Rentrée littéraire : La fashion week des libraires

Une place en bibliothèque, même pour les livres d'extrémistes

Nicolas Gary - 01.08.2013

Edition - International - islamistes - extrémistes - musulman


Où commence la liberté d'expression, où s'arrête l'indulgence ? Pour le conseil de Greenwich, ville située dans la banlieue de Londres, il a fallu trancher. Et pas vraiment à la serpette. En effet, le prédicateur islamiste radical Zakir Naik avait été interdit de séjour dans la bibliothèque - tout du moins, ses ouvrages.
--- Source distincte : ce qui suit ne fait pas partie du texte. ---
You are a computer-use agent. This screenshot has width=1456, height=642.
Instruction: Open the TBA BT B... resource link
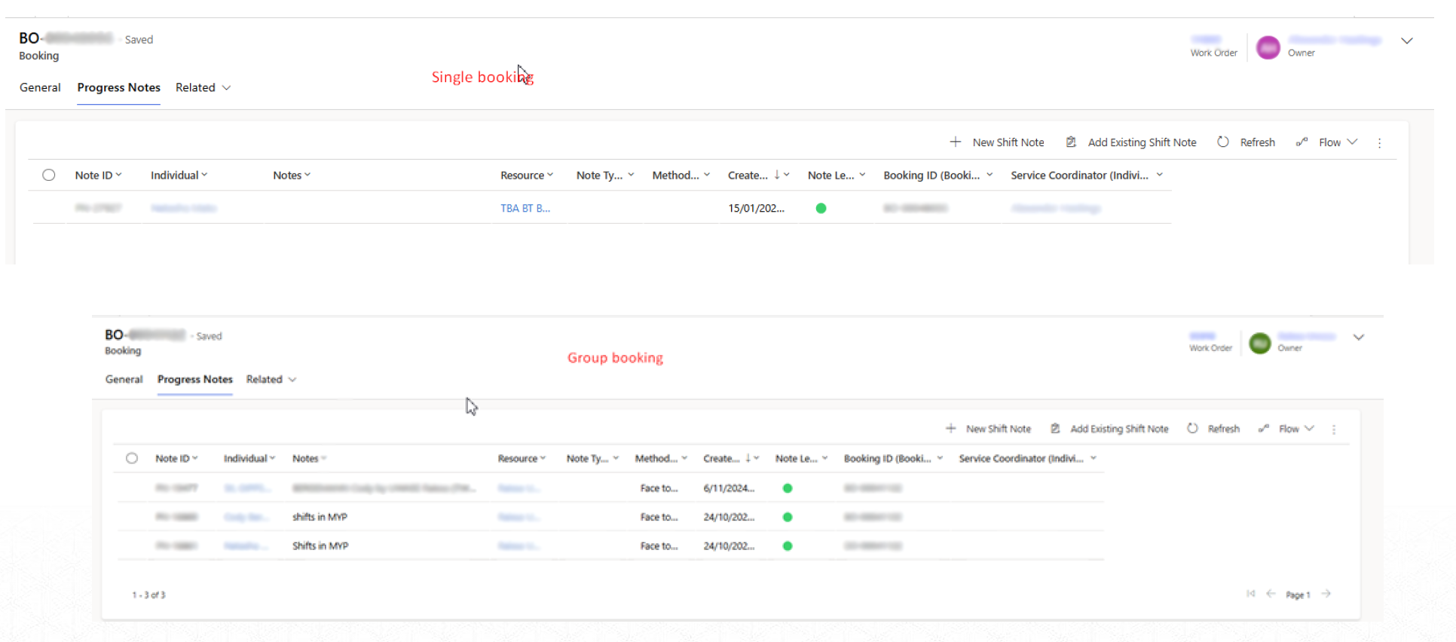point(525,209)
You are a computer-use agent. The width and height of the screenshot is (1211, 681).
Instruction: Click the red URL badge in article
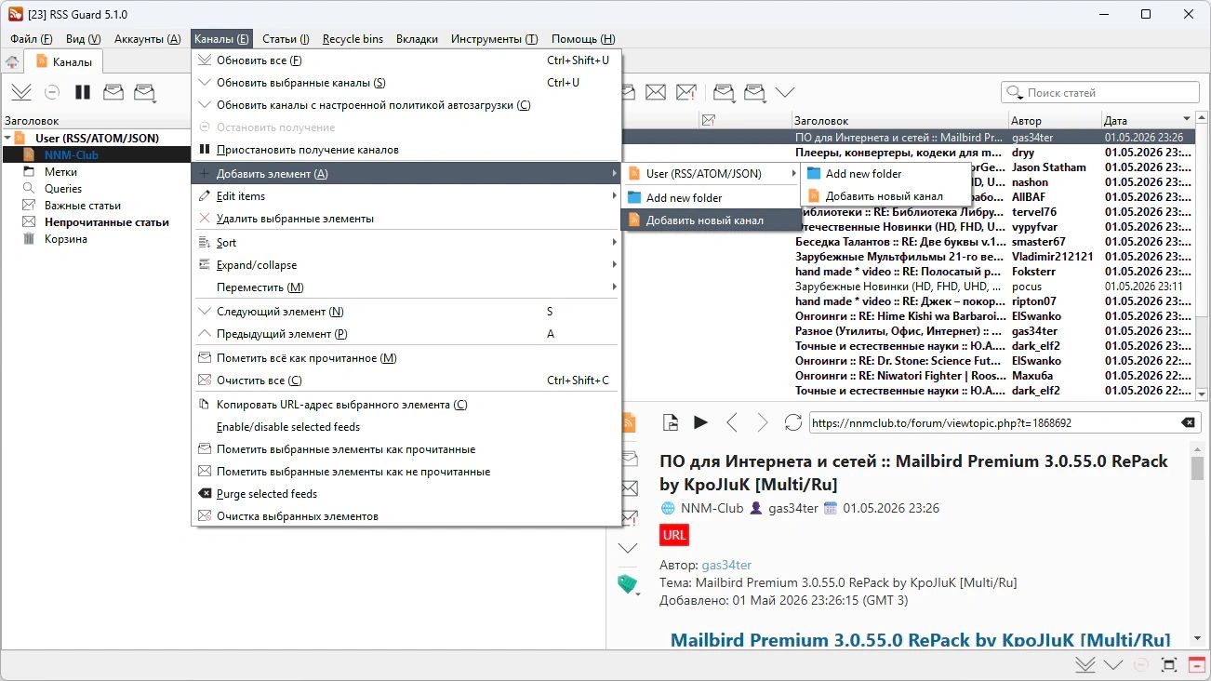[x=674, y=535]
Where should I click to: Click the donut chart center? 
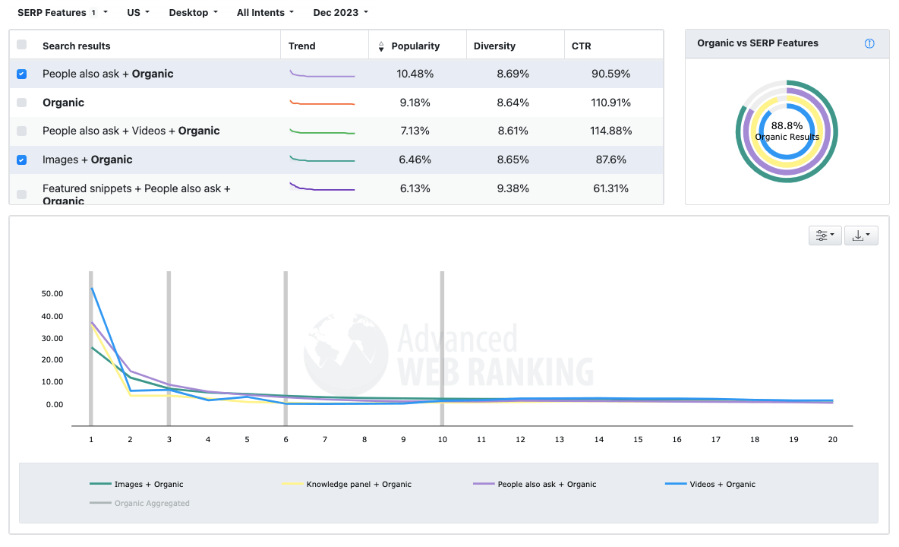(787, 131)

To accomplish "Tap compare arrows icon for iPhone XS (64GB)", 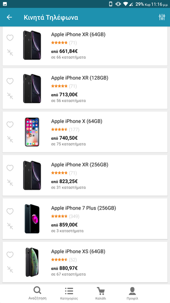I will point(10,269).
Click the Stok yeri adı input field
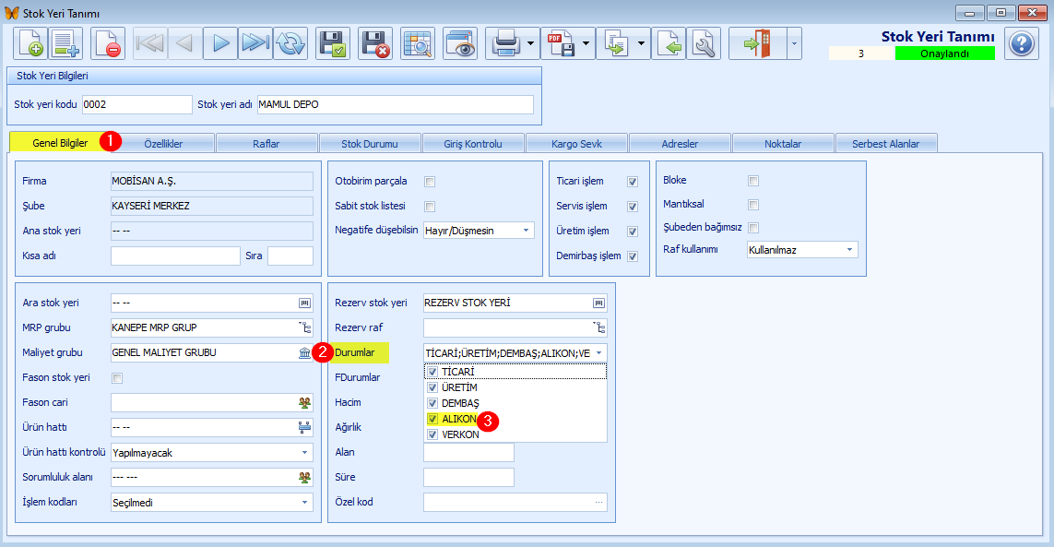The width and height of the screenshot is (1054, 547). click(x=396, y=104)
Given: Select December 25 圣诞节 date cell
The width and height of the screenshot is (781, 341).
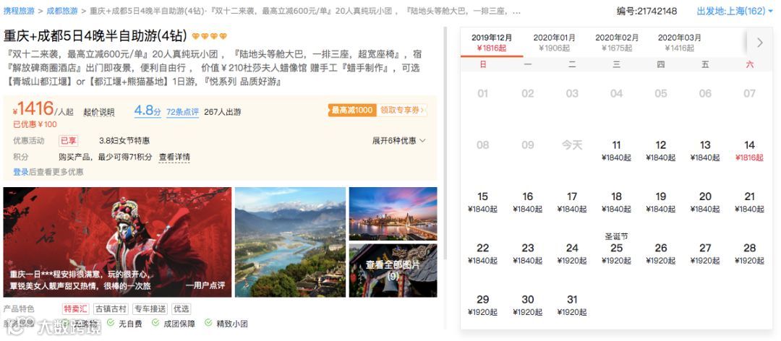Looking at the screenshot, I should pyautogui.click(x=617, y=249).
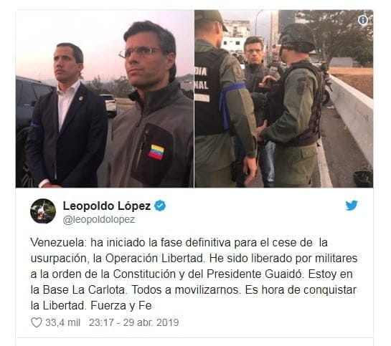Open Twitter via the blue bird logo
The height and width of the screenshot is (346, 391).
(x=352, y=206)
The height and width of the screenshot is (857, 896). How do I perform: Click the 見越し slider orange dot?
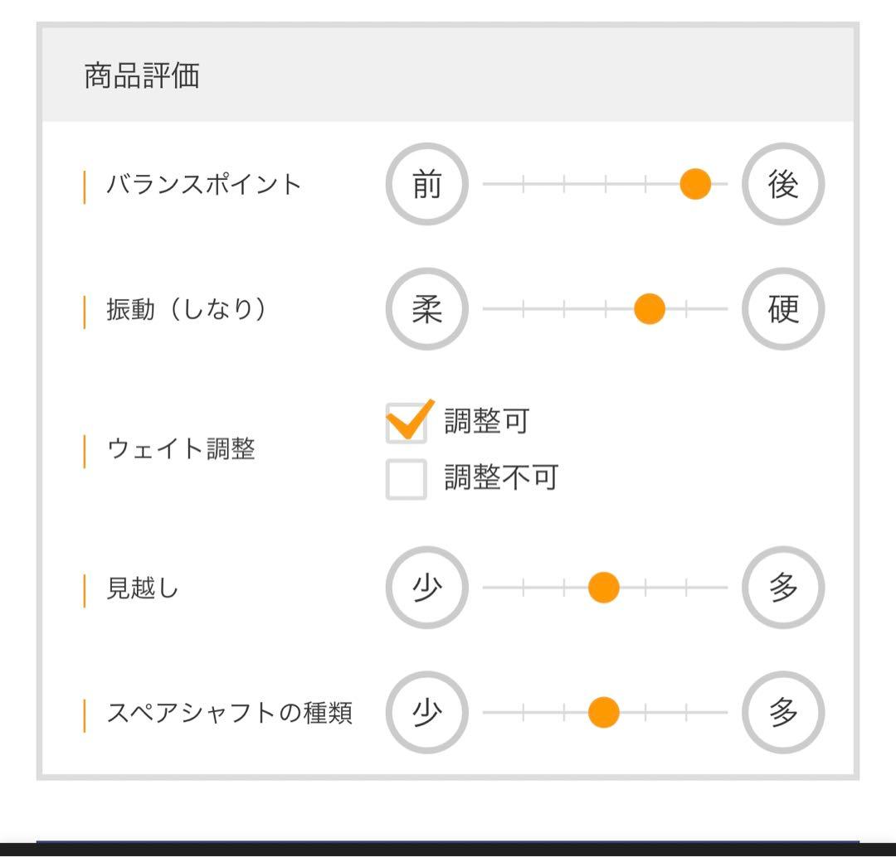point(603,588)
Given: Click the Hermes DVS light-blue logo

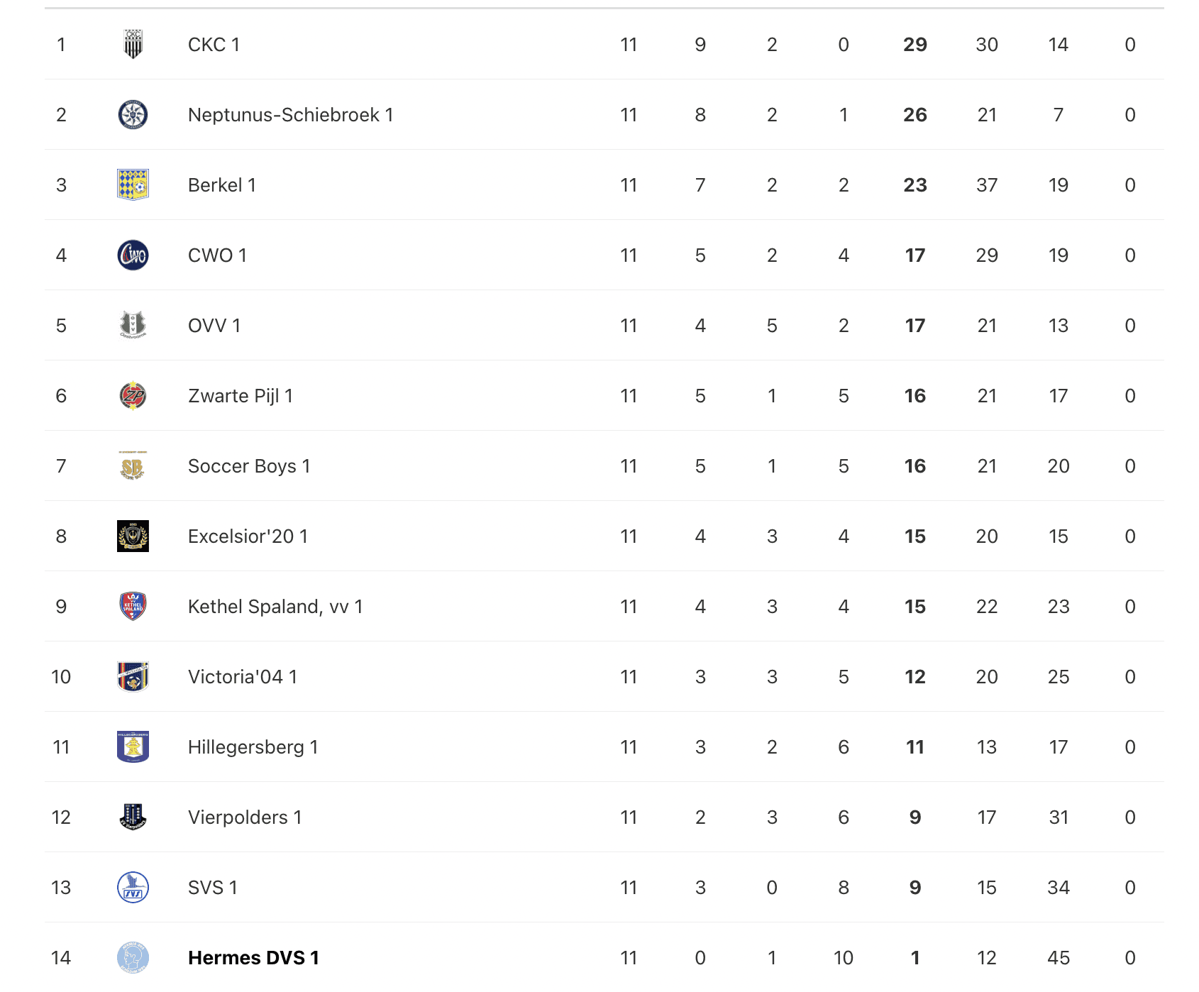Looking at the screenshot, I should coord(133,958).
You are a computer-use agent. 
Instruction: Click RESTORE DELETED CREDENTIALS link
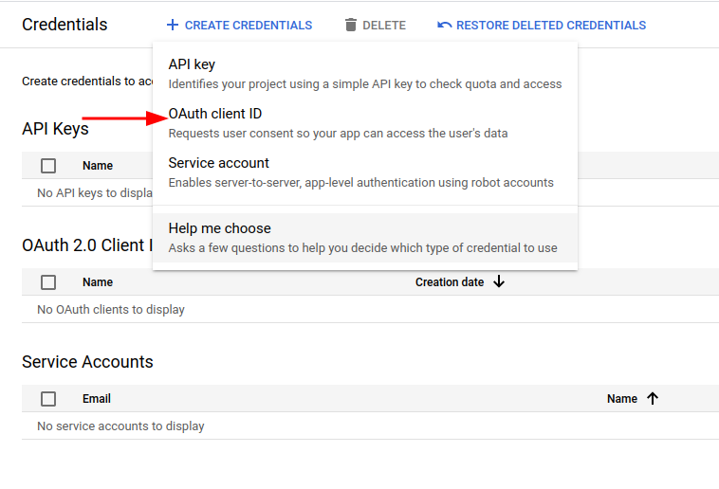pyautogui.click(x=551, y=26)
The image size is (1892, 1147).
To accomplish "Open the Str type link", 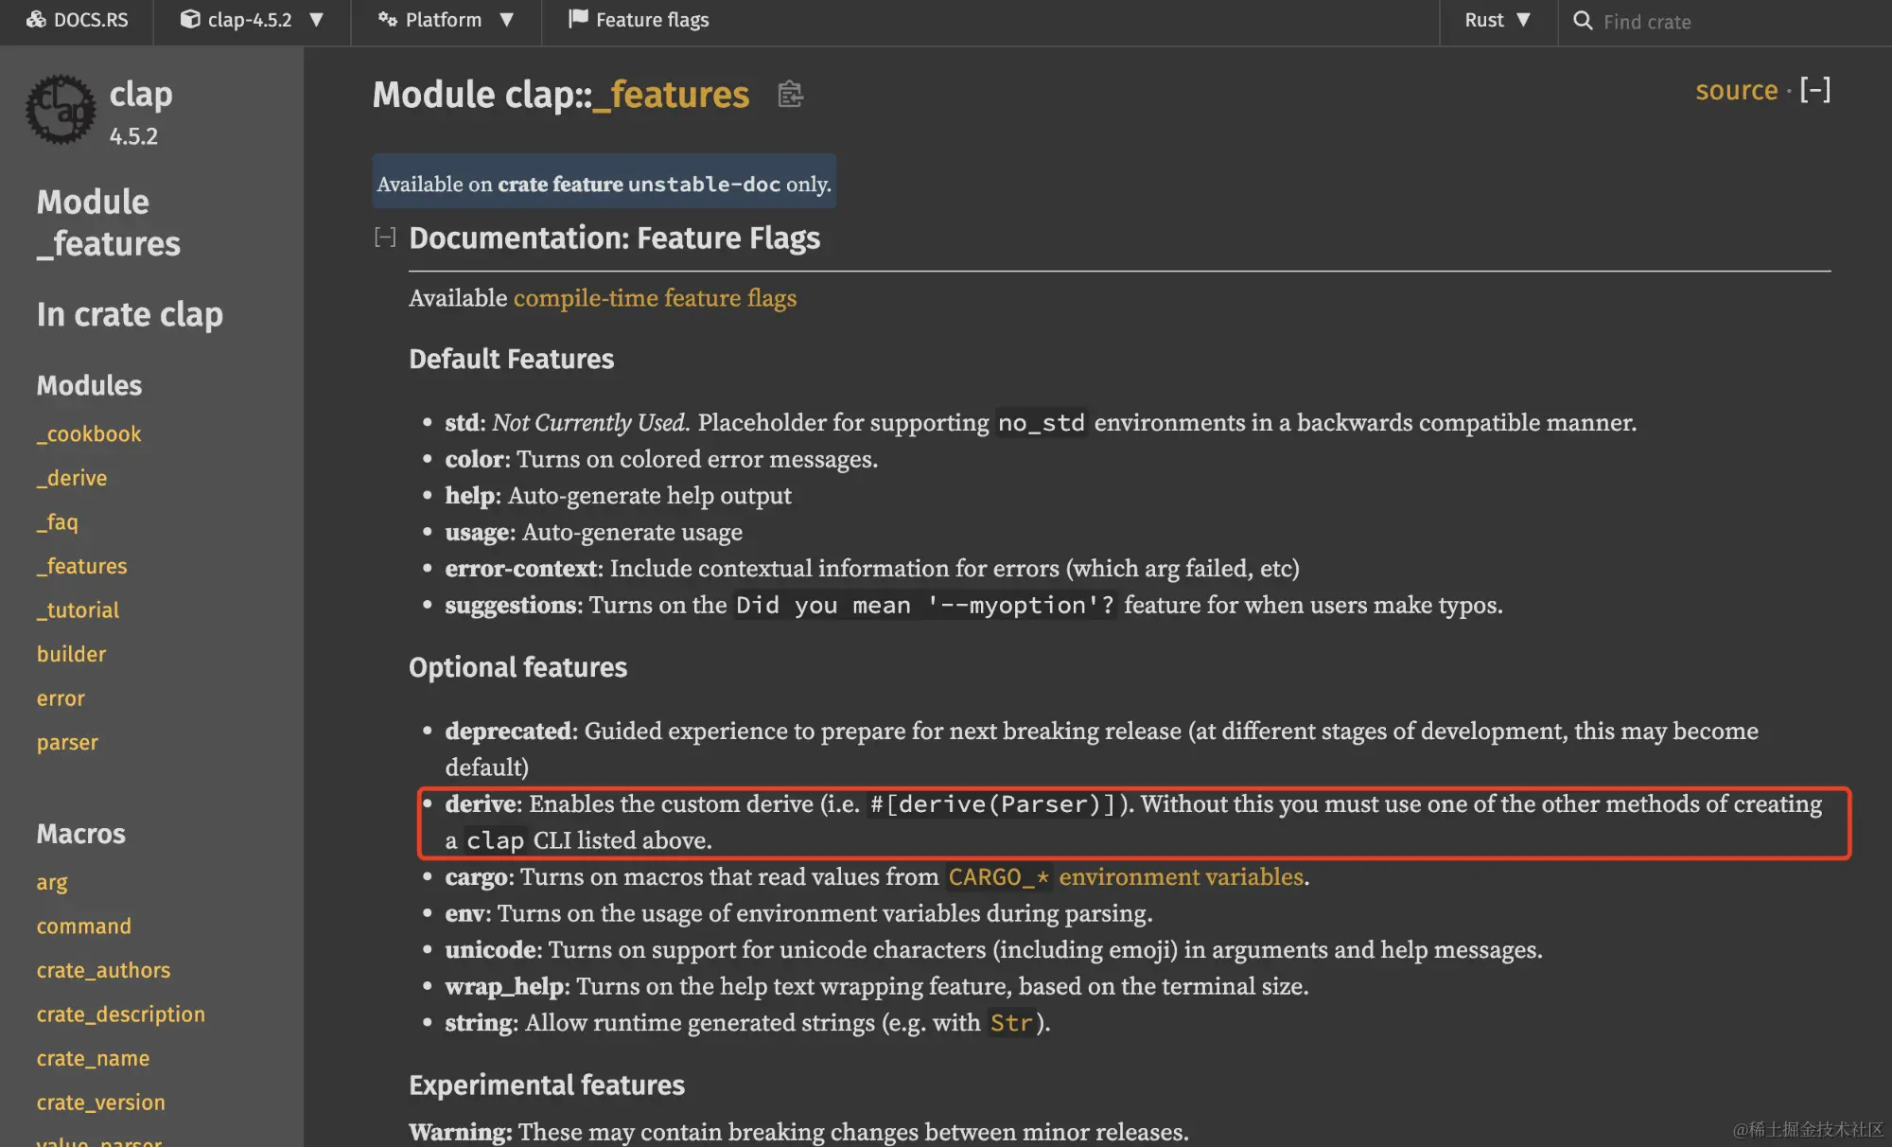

La faute à des déclarations controversées sur les femmes, les juifs et le terrorisme...

 

 

muslim protest

derek7272, CC BY 2.0

 

 

Dans un de ses ouvrages, Naik explique qu'il est « fier d'être un fondamentaliste », et ajoute un peu plus loin : « Chaque musulman devrait être un terroriste. Le terroriste est quelqu'un qui répand la terreur et la peur. » Pas vraiment très tolérant comme état d'esprit. Or, si le bonhomme est interdit de séjour sur le territoire britannique, ses livres  sont pourtant bel et bien disponibles dans l'établissement. 

 

Le Conseil de Greenwich s'est ainsi retrouvé pour discuter de la pertinence et de la licéité des livres dans la bibliothèque. « Nous ne sommes pas au courant d'une liste de livres qui auraient été sanctionnés par le ministre de l'Intérieur », explique un porte-parole. En outre, Mein Kampf, d'Adolf Hitler a été publiquement accessible sur les étagères des bibliothèques de Grande-Bretagne durant des décennies - et surtout, il est possible pour tout citoyen de la Courronne de se le procurer.

 

Pourquoi, et comment justifier l'interdiction des livres du bon Dr Naik ? Si ses déclarations l'ont conduit à être persona non grata, un juge ayant estimé que sa présence n'était pas propice au bien public, ses livres restent des ouvrages qu'il faut pouvoir donner à lire. Fut-ce pour que le bon et le mauvais exemples soient intégrés. 

 

« Le type de mode de pensée qu'il préconise n'est tout bonnement pas intelligent, ni correct pour la cohésion de la société. C'est inexact et sectaire », embraye Usama Hasan, ancien extrémiste qui lutte aujourd'hui contre ce comportement, au travers du think tank Quilliam. D'une part, les commentaires de Naik sont violemment antisémites, d'autre part, ses prises de position desservent la communauté musulmane.

 

Usama Hasan compte parmi les détracteurs qui auraient voulu voir les ouvrages disparaître de la bibliothèque : pour lui, les commentaires de Naik sont désobligeants vis-à-vis des véritables musulmans, et en mesure de fortement contrarier les organisations du culte. 

 

Reste que pour l'heure, les livres du docteur sont toujours en libre accès.